The Scrapbook is not in the habit of closely following show biz gossip—well, not too closely. Still, we couldn’t help but notice that the Manhattan media world is abuzz about the return of Andrew Lack, after several years’ absence, as chief of NBC News. This, in itself, is of no particular significance, except that Lack, among other things, must soon decide what to do about Brian Williams.
As everybody knows, Williams, who was anchorman for the NBC Nightly News until this past February, was suspended for six months for serial fabrications and temporarily replaced by another NBC news reader named Lester Holt. Here’s the dilemma: The six-month suspension ends in August, and Lester Holt seems to be doing just fine—but Andrew Lack is an old friend and professional patron of Brian Williams. So what should he do?
From The Scrapbook’s perspective, the answer is obvious: Brian Williams is damaged goods, Lester Holt seems equal to the task, and business is business. But far be it from The Scrapbook to tell NBC what to do. Our assumption is that the television networks pay people like Andrew Lack (and Brian Williams) millions of dollars to make these difficult decisions.
And truth be told, The Scrapbook doesn’t care who reads the script into the camera on the NBC Nightly News—or any television news broadcast, for that matter. For if the Brian Williams saga has done anything at all, it has revealed, once again, the basic inanity of the star system that seems to govern network news reading.
The well-compensated individuals lucky enough to get the gig are invested with an authority and omniscience that is almost wholly imaginary. Some of the more pretentious ones—CBS’s Dan Rather, for example, or the late Peter Jennings (ABC) and Walter Cronkite (CBS)—liked to call themselves “reporters” and travel to hotspots or spectacles to prove it. But their function, then and now, was not journalism, exactly, but closer to acting: to read a script written by somebody else, preferably without stumbling. Over time the names and faces have appeared—John Chancellor (NBC), Katie Couric (CBS), Frank Reynolds (ABC), Connie Chung (CBS), ad infinitum—and just as quickly disappeared.
Indeed, The Scrapbook would assume that someone of the age and experience of Andrew Lack might remember Arnold Zenker. The Scrapbook recalls him with affection.
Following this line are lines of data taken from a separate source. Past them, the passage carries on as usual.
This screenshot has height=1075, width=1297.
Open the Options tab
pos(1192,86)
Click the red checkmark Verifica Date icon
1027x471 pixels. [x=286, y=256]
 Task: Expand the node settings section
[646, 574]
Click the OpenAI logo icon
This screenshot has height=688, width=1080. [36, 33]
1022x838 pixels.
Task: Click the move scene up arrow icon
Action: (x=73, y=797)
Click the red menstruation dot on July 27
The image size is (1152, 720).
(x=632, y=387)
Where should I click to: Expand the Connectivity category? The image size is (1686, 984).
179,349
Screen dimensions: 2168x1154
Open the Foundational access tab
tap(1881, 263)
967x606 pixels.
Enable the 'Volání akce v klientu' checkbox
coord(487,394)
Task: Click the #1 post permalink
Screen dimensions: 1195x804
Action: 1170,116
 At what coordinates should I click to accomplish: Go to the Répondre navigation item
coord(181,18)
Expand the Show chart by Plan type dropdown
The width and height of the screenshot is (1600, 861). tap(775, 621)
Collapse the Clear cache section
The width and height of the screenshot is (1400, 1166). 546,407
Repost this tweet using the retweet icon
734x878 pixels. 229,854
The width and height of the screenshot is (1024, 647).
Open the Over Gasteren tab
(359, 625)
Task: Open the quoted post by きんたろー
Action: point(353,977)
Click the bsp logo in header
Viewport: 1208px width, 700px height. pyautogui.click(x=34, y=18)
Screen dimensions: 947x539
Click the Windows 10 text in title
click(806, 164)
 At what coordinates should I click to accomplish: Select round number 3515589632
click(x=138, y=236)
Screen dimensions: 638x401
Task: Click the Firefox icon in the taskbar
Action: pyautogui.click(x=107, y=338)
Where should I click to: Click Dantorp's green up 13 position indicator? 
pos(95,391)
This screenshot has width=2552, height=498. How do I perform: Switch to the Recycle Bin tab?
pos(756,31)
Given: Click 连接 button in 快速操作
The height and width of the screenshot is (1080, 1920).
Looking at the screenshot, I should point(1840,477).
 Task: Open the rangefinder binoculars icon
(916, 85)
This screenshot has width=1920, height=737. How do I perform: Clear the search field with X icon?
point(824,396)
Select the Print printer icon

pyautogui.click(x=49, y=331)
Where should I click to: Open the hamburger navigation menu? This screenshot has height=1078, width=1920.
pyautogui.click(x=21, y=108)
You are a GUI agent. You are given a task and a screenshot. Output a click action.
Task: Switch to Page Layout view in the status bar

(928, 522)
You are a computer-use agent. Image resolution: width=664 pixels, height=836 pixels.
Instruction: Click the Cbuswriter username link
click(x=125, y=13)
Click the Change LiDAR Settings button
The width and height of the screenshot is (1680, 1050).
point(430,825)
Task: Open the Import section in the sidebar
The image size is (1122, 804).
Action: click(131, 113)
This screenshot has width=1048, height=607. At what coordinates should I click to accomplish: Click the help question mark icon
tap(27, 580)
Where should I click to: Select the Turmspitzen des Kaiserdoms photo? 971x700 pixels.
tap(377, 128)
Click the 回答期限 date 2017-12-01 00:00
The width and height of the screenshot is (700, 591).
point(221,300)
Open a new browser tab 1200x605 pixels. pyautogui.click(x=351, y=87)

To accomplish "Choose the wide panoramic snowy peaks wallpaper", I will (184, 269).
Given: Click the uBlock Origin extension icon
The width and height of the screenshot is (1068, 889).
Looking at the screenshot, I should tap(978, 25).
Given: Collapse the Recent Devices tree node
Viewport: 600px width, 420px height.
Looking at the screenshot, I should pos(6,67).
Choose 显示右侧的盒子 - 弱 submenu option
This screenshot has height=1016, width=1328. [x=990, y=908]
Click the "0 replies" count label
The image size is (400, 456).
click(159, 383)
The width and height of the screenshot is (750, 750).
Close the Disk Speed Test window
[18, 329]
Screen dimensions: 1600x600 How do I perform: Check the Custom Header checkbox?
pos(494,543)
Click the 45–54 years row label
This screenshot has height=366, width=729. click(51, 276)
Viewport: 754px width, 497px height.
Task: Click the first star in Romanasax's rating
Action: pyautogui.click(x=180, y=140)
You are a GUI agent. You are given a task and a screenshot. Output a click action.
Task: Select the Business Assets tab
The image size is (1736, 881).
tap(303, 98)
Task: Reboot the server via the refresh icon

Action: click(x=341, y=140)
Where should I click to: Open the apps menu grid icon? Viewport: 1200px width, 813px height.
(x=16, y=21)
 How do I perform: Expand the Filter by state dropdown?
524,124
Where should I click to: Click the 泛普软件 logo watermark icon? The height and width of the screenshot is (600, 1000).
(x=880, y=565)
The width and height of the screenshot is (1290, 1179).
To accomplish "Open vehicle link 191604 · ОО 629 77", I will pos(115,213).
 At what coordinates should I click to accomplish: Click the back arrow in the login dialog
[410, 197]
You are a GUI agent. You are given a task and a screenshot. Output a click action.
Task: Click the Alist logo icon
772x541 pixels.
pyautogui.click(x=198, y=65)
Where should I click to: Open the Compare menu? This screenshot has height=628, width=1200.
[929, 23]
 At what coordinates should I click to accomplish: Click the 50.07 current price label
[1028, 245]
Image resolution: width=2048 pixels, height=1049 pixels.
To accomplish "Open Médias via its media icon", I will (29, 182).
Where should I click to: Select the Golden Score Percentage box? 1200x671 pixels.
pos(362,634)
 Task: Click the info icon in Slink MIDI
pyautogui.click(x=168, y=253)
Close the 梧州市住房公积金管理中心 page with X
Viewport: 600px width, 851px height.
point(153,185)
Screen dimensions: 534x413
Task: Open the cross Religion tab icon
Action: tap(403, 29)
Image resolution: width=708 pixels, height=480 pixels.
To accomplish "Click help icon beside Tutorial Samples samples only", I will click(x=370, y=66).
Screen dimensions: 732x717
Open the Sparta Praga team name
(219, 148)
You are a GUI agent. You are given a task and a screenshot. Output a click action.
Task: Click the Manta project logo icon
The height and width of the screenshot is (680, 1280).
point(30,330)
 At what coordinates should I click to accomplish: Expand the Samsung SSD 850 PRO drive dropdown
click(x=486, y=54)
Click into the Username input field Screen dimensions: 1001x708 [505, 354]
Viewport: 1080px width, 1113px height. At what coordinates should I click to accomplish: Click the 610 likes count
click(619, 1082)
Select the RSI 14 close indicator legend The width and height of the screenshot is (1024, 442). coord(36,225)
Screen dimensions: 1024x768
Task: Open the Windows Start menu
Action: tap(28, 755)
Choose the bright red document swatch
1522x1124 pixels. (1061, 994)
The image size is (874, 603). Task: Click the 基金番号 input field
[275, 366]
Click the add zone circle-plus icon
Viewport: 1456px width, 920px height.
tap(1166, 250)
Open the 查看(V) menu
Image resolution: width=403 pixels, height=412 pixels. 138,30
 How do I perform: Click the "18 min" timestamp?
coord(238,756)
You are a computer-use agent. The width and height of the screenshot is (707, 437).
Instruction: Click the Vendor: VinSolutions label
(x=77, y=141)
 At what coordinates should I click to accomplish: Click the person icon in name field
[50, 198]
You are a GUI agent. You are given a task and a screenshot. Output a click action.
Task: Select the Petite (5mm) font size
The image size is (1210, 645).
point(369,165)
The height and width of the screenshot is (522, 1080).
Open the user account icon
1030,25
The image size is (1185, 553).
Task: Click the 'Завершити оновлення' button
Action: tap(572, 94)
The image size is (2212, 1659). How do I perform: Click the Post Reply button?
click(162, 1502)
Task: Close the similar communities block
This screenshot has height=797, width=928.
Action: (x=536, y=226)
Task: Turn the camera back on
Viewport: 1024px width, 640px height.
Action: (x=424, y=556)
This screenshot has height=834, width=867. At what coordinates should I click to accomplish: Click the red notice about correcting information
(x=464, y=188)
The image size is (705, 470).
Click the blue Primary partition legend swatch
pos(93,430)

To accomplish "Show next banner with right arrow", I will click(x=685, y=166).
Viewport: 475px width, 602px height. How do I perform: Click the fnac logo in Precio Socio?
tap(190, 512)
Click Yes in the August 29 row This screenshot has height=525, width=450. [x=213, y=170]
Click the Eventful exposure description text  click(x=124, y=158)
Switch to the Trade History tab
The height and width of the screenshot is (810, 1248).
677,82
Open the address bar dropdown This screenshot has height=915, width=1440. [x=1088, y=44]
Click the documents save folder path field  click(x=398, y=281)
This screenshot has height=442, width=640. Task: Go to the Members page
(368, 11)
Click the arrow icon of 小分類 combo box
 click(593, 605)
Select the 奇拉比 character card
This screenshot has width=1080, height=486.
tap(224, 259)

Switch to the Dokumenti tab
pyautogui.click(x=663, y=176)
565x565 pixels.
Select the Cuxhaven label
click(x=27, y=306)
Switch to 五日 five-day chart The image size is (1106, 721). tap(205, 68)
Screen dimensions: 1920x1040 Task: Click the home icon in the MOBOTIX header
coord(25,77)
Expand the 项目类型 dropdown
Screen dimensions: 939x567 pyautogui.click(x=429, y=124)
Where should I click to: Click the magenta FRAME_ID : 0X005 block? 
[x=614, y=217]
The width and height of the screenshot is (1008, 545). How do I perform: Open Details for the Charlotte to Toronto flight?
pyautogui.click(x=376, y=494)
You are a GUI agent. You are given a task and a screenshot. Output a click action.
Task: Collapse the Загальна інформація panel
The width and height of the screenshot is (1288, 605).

In April 1967, when the American Federation of Television and Radio Artists (AFTRA) went on strike against the networks, the CBS Evening News reader, Walter Cronkite, unexpectedly joined the picket line, leaving management in the lurch. All the other available anchormen were on the AFTRA picket line as well, and so, with hours left until the evening broadcast, a 28-year-old CBS programming middle manager named Arnold Zenker—earnest, bespectacled, completely inexperienced—was recruited, and thrown on the air, to replace Cronkite.
And he did just as well as Lester Holt is doing. For two weeks, Arnold Zenker sat down every evening at the anchor desk, read a script into the camera—and, as he later recalled, “I’d just say, ‘Good night, fellas,’ and go home.” The ratings remained stable, the advertisers were happy, Americans got their news, and the Republic survived. The only problem is that the CBS brass was so relieved when Walter Cronkite came back that they failed to grasp the lesson they had been taught by Arnold Zenker.